Things to do:
[A] Answer these questions using the passage on morning coffee and a live Gorge set. Mark each answer the same way as its question.
(i) How many miles apart are the mountains the writer's senses are drawn across?
(ii) How long ago did the writer first get up at sunrise for a live set from Drastik Adhesive Force?
(iii) At what altitude were the coffee beans grown?
[B] Rewrite everything in the passage on morning coffee and a live Gorge set from "I’m not a morning" down to "produce these flavors.", using "dawn" in place of "sunrise".

Passage provided:
At 7:30 on a Monday morning, I’m grinding Ethiopian coffee and blasting Slab from Tokyo. My senses are drawn across mountains 6,000 miles apart and even further from my kitchen, just east of the Alleghenies. If my neighbors appreciate the sound, they don’t mention it.
I’m not a morning person, but this is the second time I’ve been up at sunrise to catch a live set from Drastik Adhesive Force. The first time was two months ago, at K/A/T/O MASSACRE with Kazuki Koga. This time the slow-motion toms echo all the way from DOMMUNE, where some of Japan’s most legendary bootists have gathered to celebrate ten years of Gorge and the release of a new compilation album. Hanali. Kazuki Koga. Inuds Bonze. TEACHI. Clark Naito. Moodman. Gorge is everywhere, but for the moment it’s concentrated in this small Shibuya club and streaming studio.
I get my pourover perfectly dialed in – notes of peach and rosewater swirling in thick black tea. The beans have been grown, washed, and yeast fermented at 2,000 meters above sea level to produce these flavors.

Data section:
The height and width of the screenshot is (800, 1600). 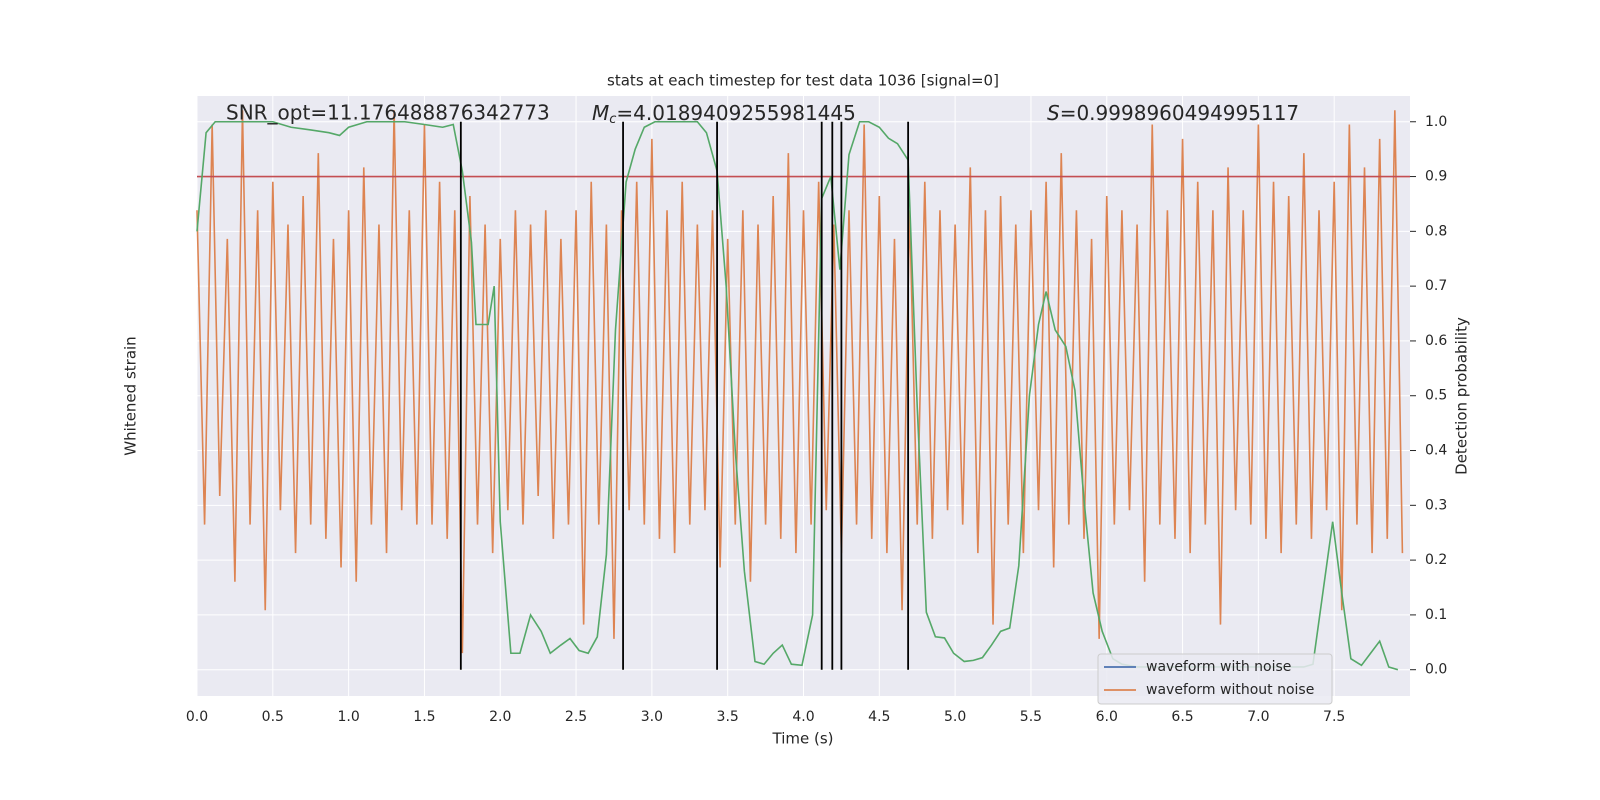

---

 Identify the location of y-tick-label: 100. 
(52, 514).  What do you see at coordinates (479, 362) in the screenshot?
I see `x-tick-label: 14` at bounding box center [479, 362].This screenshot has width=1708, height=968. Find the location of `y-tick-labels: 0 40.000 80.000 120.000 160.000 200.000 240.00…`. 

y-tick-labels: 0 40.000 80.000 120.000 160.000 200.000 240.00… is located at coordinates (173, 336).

--

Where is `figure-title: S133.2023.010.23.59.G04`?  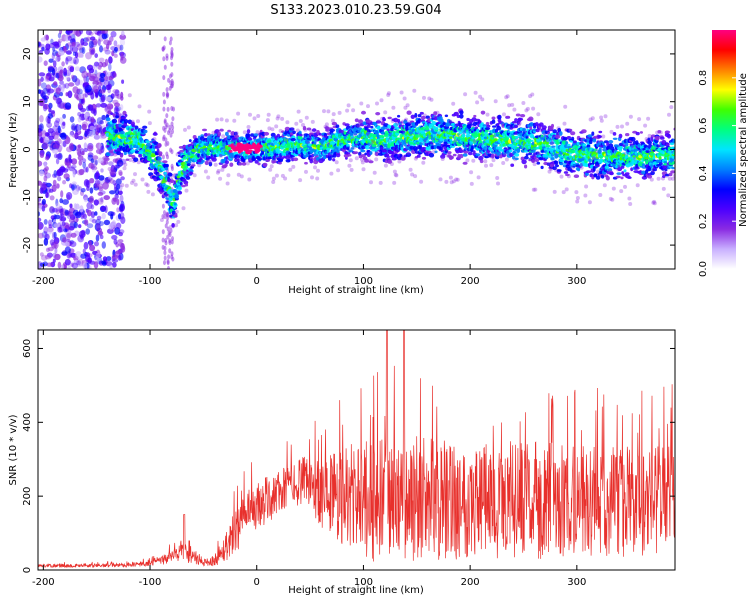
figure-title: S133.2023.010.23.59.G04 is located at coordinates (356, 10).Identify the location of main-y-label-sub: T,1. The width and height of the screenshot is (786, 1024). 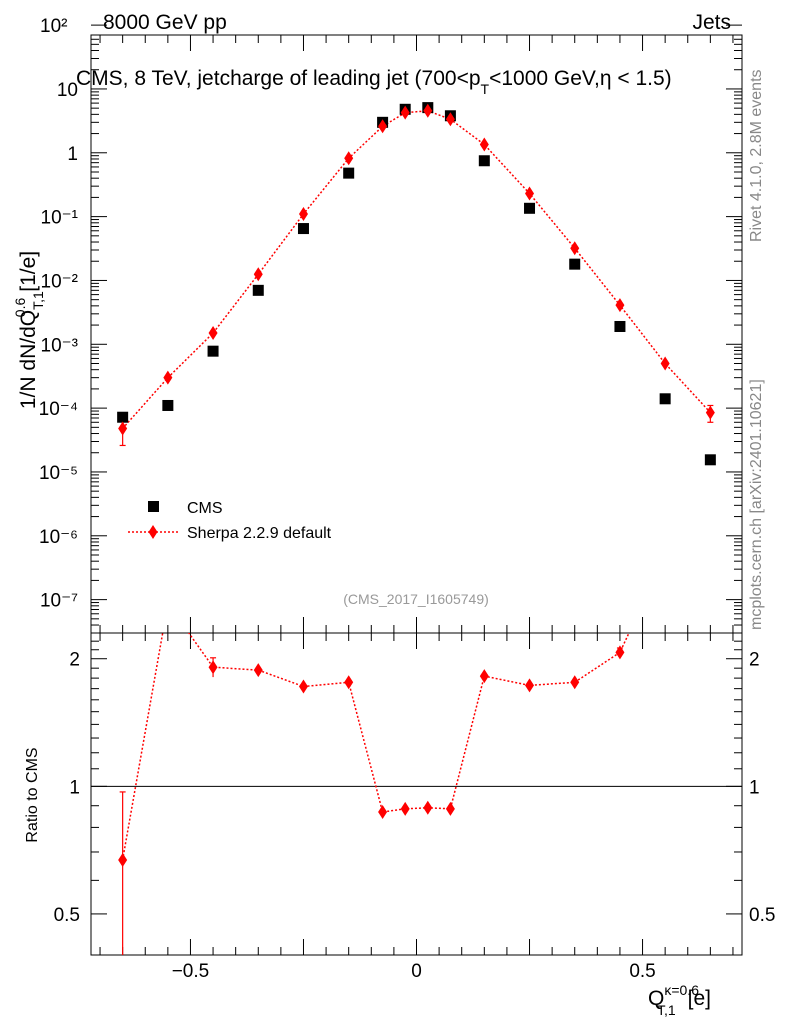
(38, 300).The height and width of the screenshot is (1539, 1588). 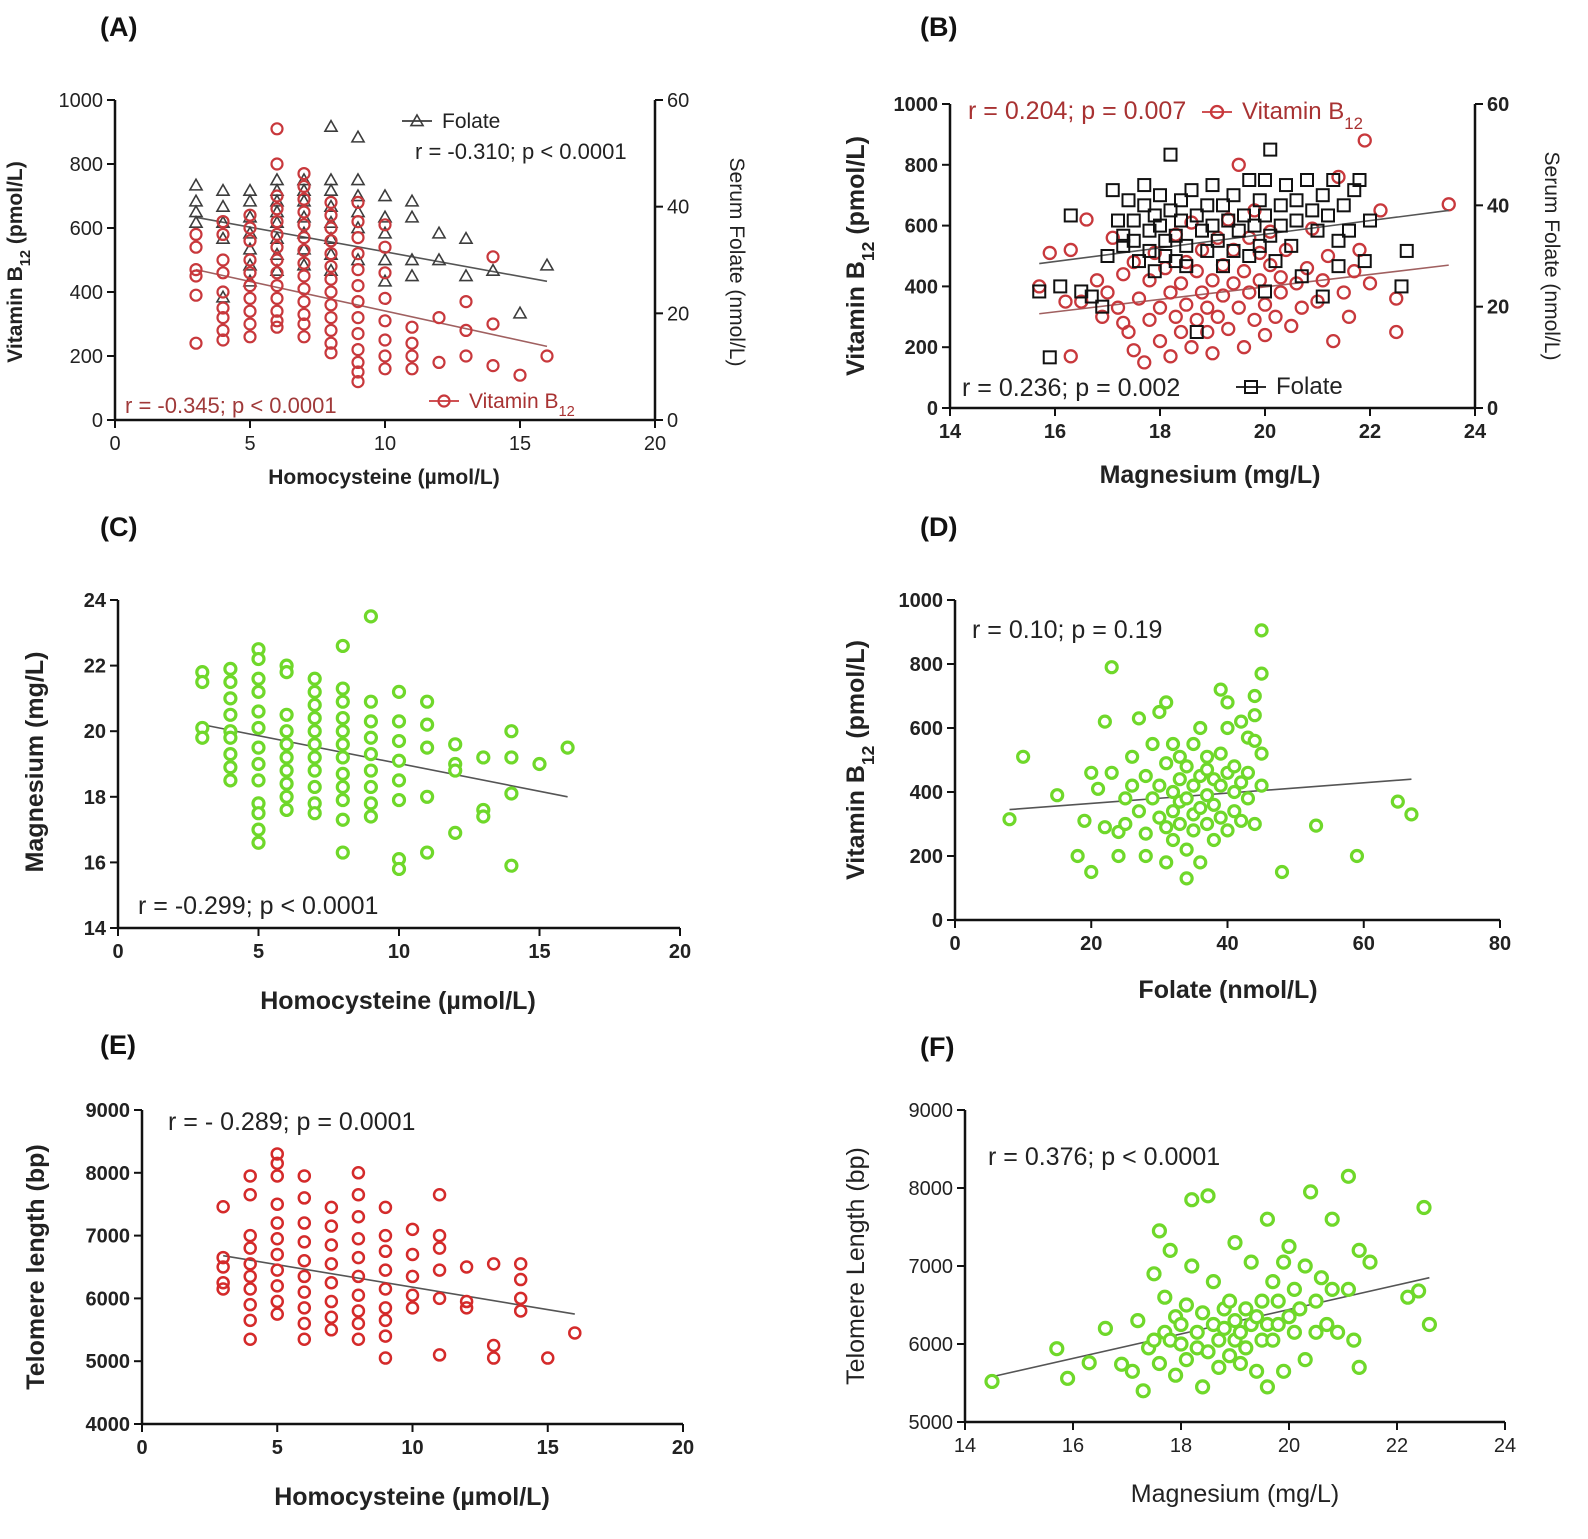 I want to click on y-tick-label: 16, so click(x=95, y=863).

Responses in order:
[A]
(i) 6,000 miles
(ii) Two months ago
(iii) 2,000 meters above sea level

[B]
I’m not a morning person, but this is the second time I’ve been up at dawn to catch a live set from Drastik Adhesive Force. The first time was two months ago, at K/A/T/O MASSACRE with Kazuki Koga. This time the slow-motion toms echo all the way from DOMMUNE, where some of Japan’s most legendary bootists have gathered to celebrate ten years of Gorge and the release of a new compilation album. Hanali. Kazuki Koga. Inuds Bonze. TEACHI. Clark Naito. Moodman. Gorge is everywhere, but for the moment it’s concentrated in this small Shibuya club and streaming studio.
I get my pourover perfectly dialed in – notes of peach and rosewater swirling in thick black tea. The beans have been grown, washed, and yeast fermented at 2,000 meters above sea level to produce these flavors.